LastPass has good security, but since they’re reporting a breach on their hashes and salts, but not on the encrypted data, it’s time to change your master password (but not panic) and if you re-used your master password elsewhere, change those too (and stop reusing your passwords!). It’s good hygiene, not a security emergency.
Depending on how many iterations you have set on your master password hash, you might want to do it sooner or later, but regardless you probably have some time. LastPass is currently recommending up to 20,000 hash iterations – you probably want to pick a number in that range, and not one that’s easy to guess (h/t GRC for that last one). Their server will additionally hash the data 100,000 more times, so you don’t need to do it all locally – and the more you require the slower your vault will open.
One thing to be aware of, though, is that (by default) LastPass will allow you to one-click revert your master password to the last one. This defeats the purpose of good opsec hygiene, so go ahead and turn that setting off. You need to go into your vault, click on Settings on the left, and then _all the way down at the bottom of the screen_ (I have a large vertical screen and the dialog box stretches to fill), you’ll find ‘Advanced Settings’. It’s a checkbox in there:
Obviously, if you then forget your master password you’re hosed, so guard it jealously.
Since I’m writing this, I’ll make a note of a conversation I had with LastPass a couple months ago. Noting that there are many CA’s out there that are not trustworthy, I was concerned that LastPass uses standard PKI TLS to protect the network traffic. I wanted to be sure I was logging into LastPass.com, not an imposter, and any bad CA in the middle could arrange for a subterfuge (I’d certainly be working on that attack if I were an empowered bad-guy). The workaround for this is certificate pinning, which makes a browser compile in a list of key fingerprints for the correct cert. This ensures that such browsers will only accept a TLS connection to the “real” LastPass.com, assuming they can hold onto their certificate. It’s not perfect, but it’s much, much better than not having it.
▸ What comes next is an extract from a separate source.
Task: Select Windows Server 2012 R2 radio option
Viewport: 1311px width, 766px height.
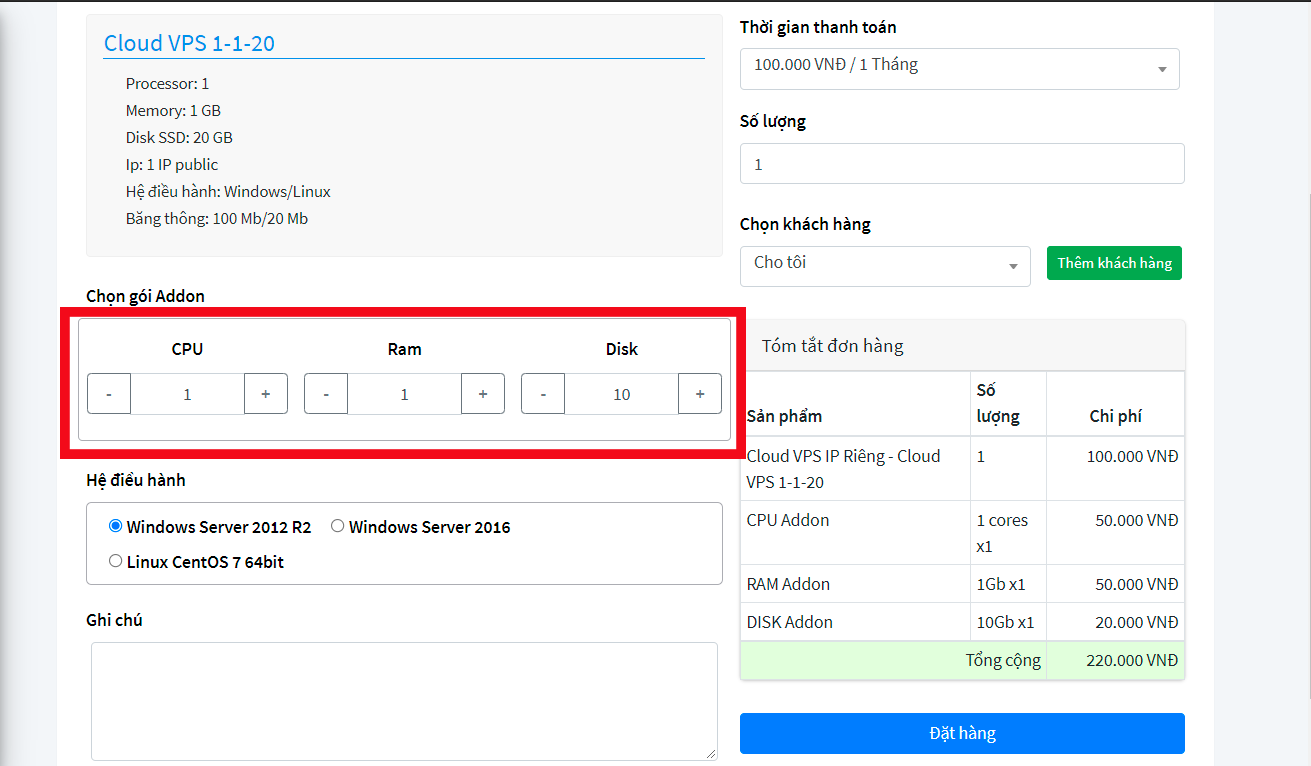Action: click(x=116, y=527)
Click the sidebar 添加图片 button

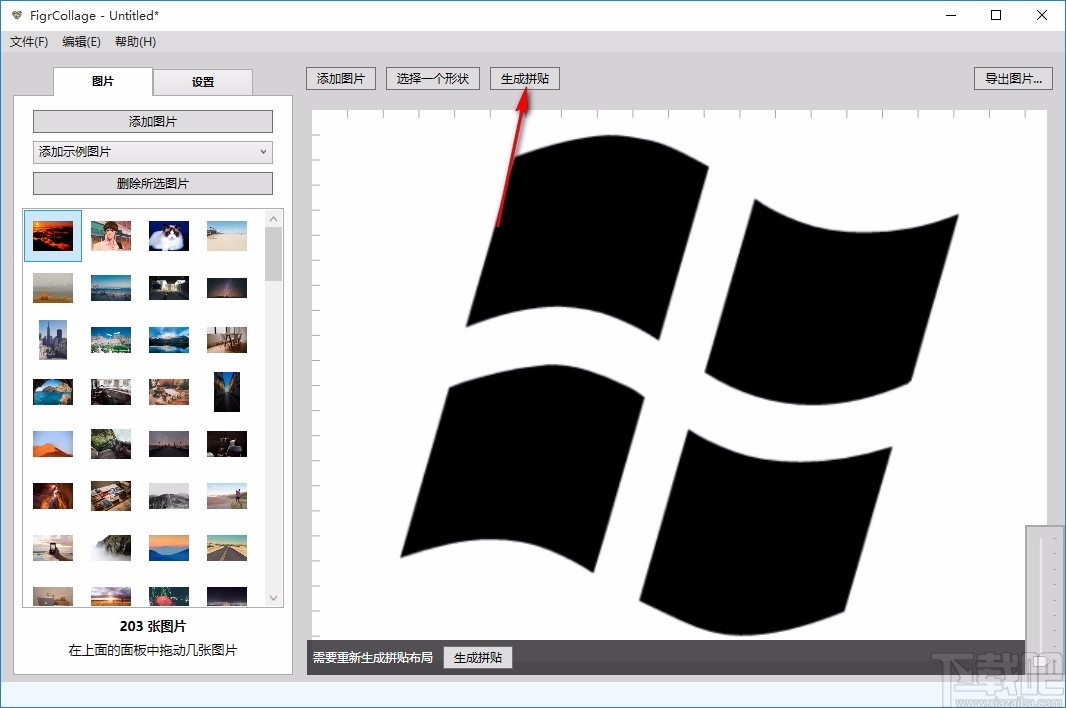[152, 121]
I was told that they are pinned in Chrom[ium,e], but when I asked about Firefox, they said they couldn’t comment on that and would raise an internal ticket, and that’s all they could tell me. I found this to be rather disappointing. However, I later learned (separate from LastPass corporate) that Mozilla is importing the Chrome certificate pinning list, at least as of Firefox 38, so if you’re using a current Google or Mozilla browser you should be OK to log into LastPass.com. Assuming the invaders didn’t get their x.509 RSA key during this recent incursion.